Anak pernikahan dini di bawah 18 tahun juga merupakan bagian dari penerima manfaat program MBG. Pihaknya bersama Satuan Pelayanan Pemenuhan Gizi (SPPG) di kecamatan akan melakukan pendataan lebih detil untuk memperluas jangkauan penerima manfaat.
Pendataan dan Jangkauan Penerima Manfaat
Dadan menjelaskan bahwa BGN sedang melakukan pendataan secara menyeluruh dengan melibatkan pemda untuk mendata anak-anak dari hasil pernikahan dini. “Jadi nanti SPPG, baik itu ada yang koordinator kecamatan, wilayah, bekerja sama dengan pemda masing-masing untuk mendata seluruh warga negara dari usia masih dalam kandungan, sampai usia 18 (tahun),” jelasnya.
Pendataan ini mencakup ibu hamil, balita, anak usia sekolah yang putus sekolah, baik yang telah memiliki Nomor Induk Kependudukan (NIK) maupun yang belum. “Baik itu santri, kemudian ibu hamil, ibu anak balita, baik yang memiliki NIK maupun tidak memiliki NIK, dan kemudian juga terkait dengan anak usia sekolah yang putus sekolah, jadi itu sedang kami detilkan,” jelasnya.
Dampak Ekonomi dari Program MBG
Sementara itu, Menteri Koordinator Bidang Pangan Zulkifli Hasan mengatakan bahwa hingga kini program MBG telah menjangkau 60 juta penerima manfaat. Ia menegaskan bahwa program ini secara langsung turut membuka banyak lapangan kerja di Indonesia.

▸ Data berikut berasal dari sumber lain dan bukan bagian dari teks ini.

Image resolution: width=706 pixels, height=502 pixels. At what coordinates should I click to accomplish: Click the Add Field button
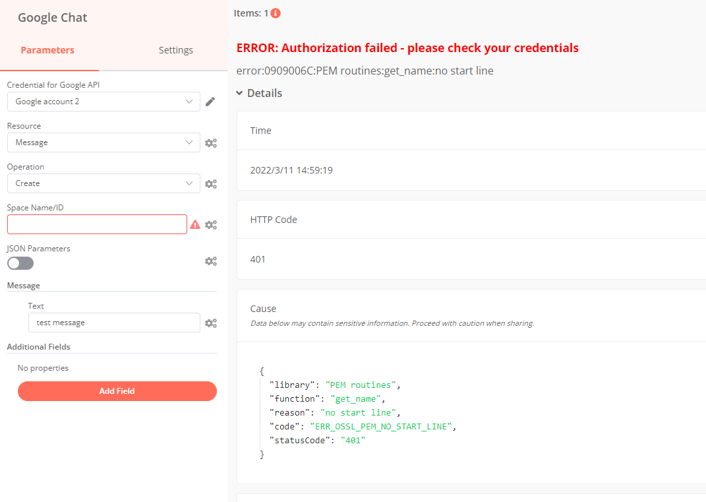click(x=117, y=391)
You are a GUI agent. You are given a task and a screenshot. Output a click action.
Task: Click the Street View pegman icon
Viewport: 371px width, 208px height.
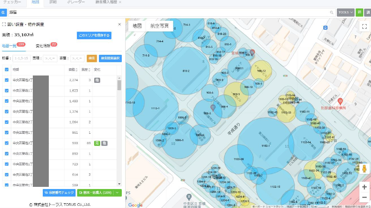[364, 169]
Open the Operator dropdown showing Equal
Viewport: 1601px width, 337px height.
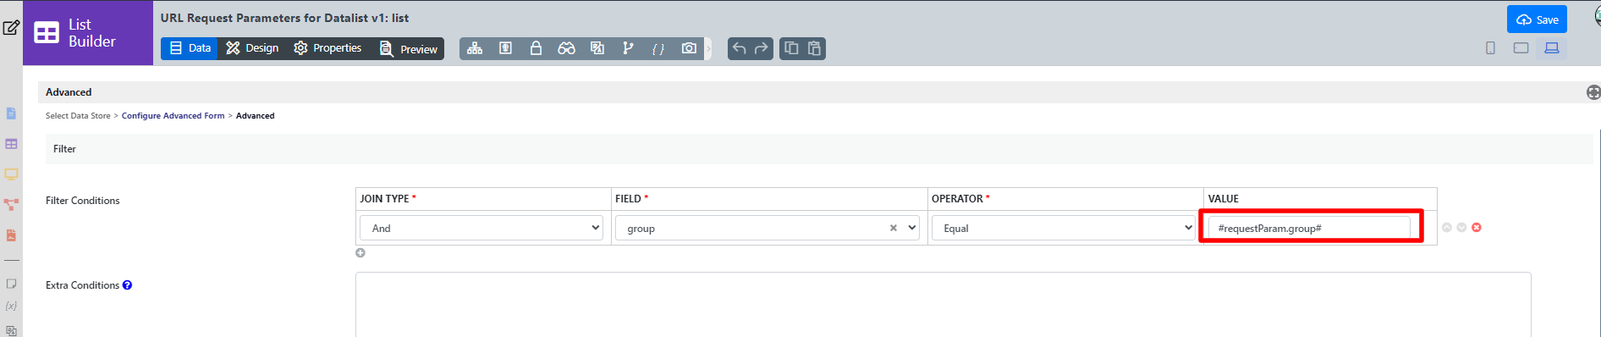1064,228
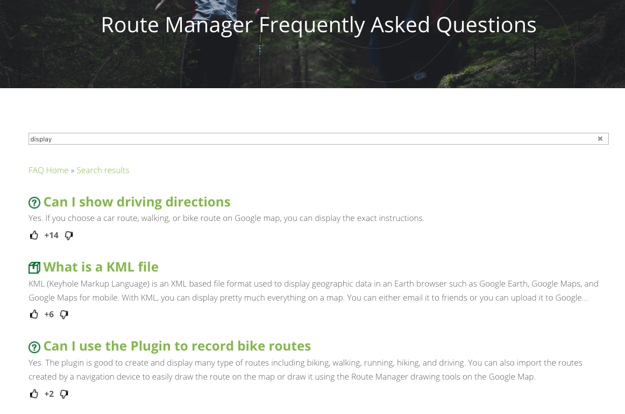Click the article icon beside KML file
Viewport: 625px width, 414px height.
[34, 267]
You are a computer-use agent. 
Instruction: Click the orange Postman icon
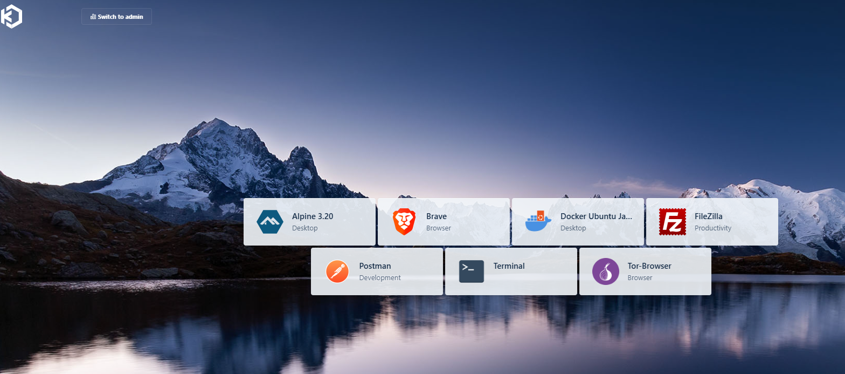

Menurutnya, jumlah tenaga kerja langsung dari program ini telah mencapai 32.000 orang khusus untuk PPPK, dan khusus pekerja dapur SPPG telah mencapai 924.000 pekerja. Program ini juga diklaim menghidupkan ekonomi rakyat yang melibatkan 68.000 pemasok bahan baku baik dari UMKM hingga koperasi.